Get PDF Region Text

Gets the text of a region of the PDF file, using the OCR method, according to the specified coordinates.

Command availability: IBM RPA SaaS and IBM RPA on premises

Script syntax

IBM RPA's proprietary scripting language has a syntax similar to other programming languages. The script syntax defines the command's syntax in the script file. You can work with this syntax in IBM RPA Studio's Script mode.

pdfRegionText --region(Rectangle) --language(String) [--autodetect(Boolean)] [--useocr(Boolean)] --ocrprovider(Nullable<OpticalCharacterRecognitionProvider>) [--googlevisionclientsecret(String)] --page(Numeric) --dpix(Numeric) --dpiy(Numeric) --file(Pdf) (String)=value

Input parameter

The following table displays the list of input parameters available in this command. In the table, you can see the parameter name when working in IBM RPA Studio's Script mode and its Designer mode equivalent label.

Designer mode label Script mode name Required Accepted variable types Description
OCR Provider ocrprovider Required OpticalCharacterRecognitionProvider Text recognition method to use.

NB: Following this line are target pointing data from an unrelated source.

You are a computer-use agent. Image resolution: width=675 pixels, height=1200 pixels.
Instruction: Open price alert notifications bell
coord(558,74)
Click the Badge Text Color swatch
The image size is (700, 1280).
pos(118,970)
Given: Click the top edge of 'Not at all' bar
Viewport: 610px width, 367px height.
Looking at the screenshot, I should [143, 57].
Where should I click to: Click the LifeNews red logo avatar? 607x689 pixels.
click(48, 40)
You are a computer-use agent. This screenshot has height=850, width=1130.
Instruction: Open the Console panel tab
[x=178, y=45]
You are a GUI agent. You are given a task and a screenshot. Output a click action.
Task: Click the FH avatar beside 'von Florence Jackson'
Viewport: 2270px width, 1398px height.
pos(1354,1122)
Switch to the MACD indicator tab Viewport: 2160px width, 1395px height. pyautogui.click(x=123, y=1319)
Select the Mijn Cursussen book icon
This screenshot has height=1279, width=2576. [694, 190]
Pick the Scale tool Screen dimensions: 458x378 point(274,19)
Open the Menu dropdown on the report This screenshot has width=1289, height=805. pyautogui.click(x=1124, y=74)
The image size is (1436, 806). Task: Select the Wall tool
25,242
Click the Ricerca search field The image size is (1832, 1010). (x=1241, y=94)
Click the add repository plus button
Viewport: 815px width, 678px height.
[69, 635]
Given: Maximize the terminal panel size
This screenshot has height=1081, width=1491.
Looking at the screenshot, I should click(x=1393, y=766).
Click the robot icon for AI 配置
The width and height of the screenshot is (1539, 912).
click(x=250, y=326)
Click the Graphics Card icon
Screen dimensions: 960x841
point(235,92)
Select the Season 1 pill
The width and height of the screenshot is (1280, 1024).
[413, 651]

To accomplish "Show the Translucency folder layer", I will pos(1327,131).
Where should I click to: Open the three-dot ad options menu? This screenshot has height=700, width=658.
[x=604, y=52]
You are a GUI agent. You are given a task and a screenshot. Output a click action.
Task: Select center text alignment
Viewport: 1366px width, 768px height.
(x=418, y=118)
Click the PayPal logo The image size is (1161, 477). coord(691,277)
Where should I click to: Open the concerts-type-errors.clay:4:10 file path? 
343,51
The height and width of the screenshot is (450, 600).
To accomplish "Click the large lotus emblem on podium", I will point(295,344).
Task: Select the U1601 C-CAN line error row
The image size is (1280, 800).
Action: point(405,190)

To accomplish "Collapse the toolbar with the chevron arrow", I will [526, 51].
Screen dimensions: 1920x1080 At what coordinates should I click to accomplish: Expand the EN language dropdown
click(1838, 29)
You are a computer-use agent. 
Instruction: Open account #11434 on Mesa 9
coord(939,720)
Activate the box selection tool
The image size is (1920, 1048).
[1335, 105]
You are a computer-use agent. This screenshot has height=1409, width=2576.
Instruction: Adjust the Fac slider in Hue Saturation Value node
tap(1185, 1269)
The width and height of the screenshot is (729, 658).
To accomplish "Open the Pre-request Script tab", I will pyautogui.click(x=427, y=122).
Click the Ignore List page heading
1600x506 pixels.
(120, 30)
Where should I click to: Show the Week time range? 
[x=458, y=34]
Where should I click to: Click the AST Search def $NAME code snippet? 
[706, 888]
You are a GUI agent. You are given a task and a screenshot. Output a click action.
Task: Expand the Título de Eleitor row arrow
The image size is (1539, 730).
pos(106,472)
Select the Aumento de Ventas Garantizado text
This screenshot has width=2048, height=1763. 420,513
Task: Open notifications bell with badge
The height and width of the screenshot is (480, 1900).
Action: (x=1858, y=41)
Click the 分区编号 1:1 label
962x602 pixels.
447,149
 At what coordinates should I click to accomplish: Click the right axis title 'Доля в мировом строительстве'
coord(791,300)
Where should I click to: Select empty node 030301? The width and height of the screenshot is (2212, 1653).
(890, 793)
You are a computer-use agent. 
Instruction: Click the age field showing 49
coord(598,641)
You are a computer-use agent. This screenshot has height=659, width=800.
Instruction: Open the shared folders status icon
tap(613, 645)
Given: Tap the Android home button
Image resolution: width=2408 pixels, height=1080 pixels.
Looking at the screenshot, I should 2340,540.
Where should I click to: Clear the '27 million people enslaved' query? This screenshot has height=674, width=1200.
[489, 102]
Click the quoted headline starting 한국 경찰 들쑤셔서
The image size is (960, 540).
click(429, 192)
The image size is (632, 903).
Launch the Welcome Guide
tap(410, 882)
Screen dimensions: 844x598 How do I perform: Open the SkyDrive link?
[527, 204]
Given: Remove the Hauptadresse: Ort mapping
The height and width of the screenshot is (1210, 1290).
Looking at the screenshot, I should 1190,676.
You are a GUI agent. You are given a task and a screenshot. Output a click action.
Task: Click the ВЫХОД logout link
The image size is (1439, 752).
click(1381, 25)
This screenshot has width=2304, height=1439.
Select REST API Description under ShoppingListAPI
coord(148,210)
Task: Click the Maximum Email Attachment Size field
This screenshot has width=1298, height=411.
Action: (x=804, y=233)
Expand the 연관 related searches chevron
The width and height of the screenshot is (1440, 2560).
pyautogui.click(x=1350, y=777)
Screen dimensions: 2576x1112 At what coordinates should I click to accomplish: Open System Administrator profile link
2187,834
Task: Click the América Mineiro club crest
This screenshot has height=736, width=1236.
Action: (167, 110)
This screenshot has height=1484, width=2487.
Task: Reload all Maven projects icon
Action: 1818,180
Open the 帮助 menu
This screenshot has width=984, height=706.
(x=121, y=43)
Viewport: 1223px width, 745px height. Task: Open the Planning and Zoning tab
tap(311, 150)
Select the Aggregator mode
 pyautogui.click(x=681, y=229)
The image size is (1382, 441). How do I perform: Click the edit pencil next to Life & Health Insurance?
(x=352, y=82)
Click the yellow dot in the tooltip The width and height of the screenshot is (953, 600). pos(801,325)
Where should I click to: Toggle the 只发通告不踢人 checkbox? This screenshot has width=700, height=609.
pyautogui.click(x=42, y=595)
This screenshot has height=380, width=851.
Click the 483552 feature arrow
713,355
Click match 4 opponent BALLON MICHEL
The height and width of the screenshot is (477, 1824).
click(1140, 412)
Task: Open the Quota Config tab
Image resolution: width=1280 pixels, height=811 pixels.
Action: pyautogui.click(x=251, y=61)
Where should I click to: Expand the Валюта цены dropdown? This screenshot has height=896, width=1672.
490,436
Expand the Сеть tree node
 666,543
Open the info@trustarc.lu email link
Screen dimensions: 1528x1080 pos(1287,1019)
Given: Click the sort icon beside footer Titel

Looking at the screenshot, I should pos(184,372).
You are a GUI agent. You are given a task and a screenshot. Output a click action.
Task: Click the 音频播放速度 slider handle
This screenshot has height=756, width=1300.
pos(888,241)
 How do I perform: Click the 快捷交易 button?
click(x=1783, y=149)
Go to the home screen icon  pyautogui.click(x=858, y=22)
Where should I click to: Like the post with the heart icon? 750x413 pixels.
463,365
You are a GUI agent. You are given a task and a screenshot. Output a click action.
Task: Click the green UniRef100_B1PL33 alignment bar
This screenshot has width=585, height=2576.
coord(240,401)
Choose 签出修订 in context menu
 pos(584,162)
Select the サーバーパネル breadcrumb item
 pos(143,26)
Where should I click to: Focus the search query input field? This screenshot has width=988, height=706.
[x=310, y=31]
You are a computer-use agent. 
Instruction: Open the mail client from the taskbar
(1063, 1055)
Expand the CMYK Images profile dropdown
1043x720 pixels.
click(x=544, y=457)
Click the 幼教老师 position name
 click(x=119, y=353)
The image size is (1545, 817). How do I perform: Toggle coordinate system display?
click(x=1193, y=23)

See the ocrprovider parameter options
API Parameters googlevisionclientsecret Optional Text The absolute path to the JSON file containing the API parameters. Refer to the Google Cloud Vision™External Link documentation for details about the JSON format.
Region region Required Rectangle Region that delimits the location in the PDF file from where the text should be obtained. The region is made up of the coordinates X and Y, in addition to the width and height. To obtain the region of the file, use the IBM RPA Studio Region Selector, located in the upper menu: "Tools> Pdf> Region Selector".
Auto Detect autodetect Optional Boolean When enabled, it automatically selects the OCR provider used to obtain text from a PDF file.
Use OCR useocr Optional Boolean When enabled, it allows the OCR provider to be selected to retrieve the text.
Page page Required Number Number of the page from which the text should be retrieved.
DpiX dpix Required Number Number of pixels per inch on the horizontal axis of the PDF file.
DpiY dpiy Required Number Number of pixels per inch on the vertical axis of the PDF file.
File file Required PDF Full path to the PDF file from which the text should be retrieved.
Clear trailing line breaks sanitize Optional when the OCR Provider parameter is Abbyy Boolean Trims the result text, removing trailing Unicode line break characters.
Language cultureformat Required Text, Culture Language in which the value to be obtained is written.

For supported languages see Supported languages.

ocrprovider parameter options

The following table displays the options available for the ocrprovider input parameter. The table shows the options available when working in Script mode and the equivalent label in the Designer mode.

Designer mode label Script mode name Description
Abbyy Abbyy Abbyy OCR Provider
Google Google Google Tesseract OCR provider.
Google Cloud Vision GoogleVision Google Cloud Vision API.

Output parameter

Designer mode label Script mode name Accepted variable types Description
Value text Text Returns the text retrieved from the specified region of the PDF.

Example

The Get PDF Region Text command obtains the text "Bill To, Lucas Lima" from a PDF file, from a specific region.

defVar --name pdfFile --type Pdf
defVar --name obtainedText --type String
// Use a PDF file.
pdfOpen --file "fileForPDFCommands.pdf" pdfFile=value
// Enter the parameters according to the coordinates of your PDF file.
pdfRegionText --region "158,258,136,86" --language "eng" --page 1 --dpix 110 --dpiy 110 --file ${pdfFile} obtainedText=value
logMessage --message "Text obtained from the specified region: ${obtainedText}" --type "Info"
// The obtained text is displayed in the console.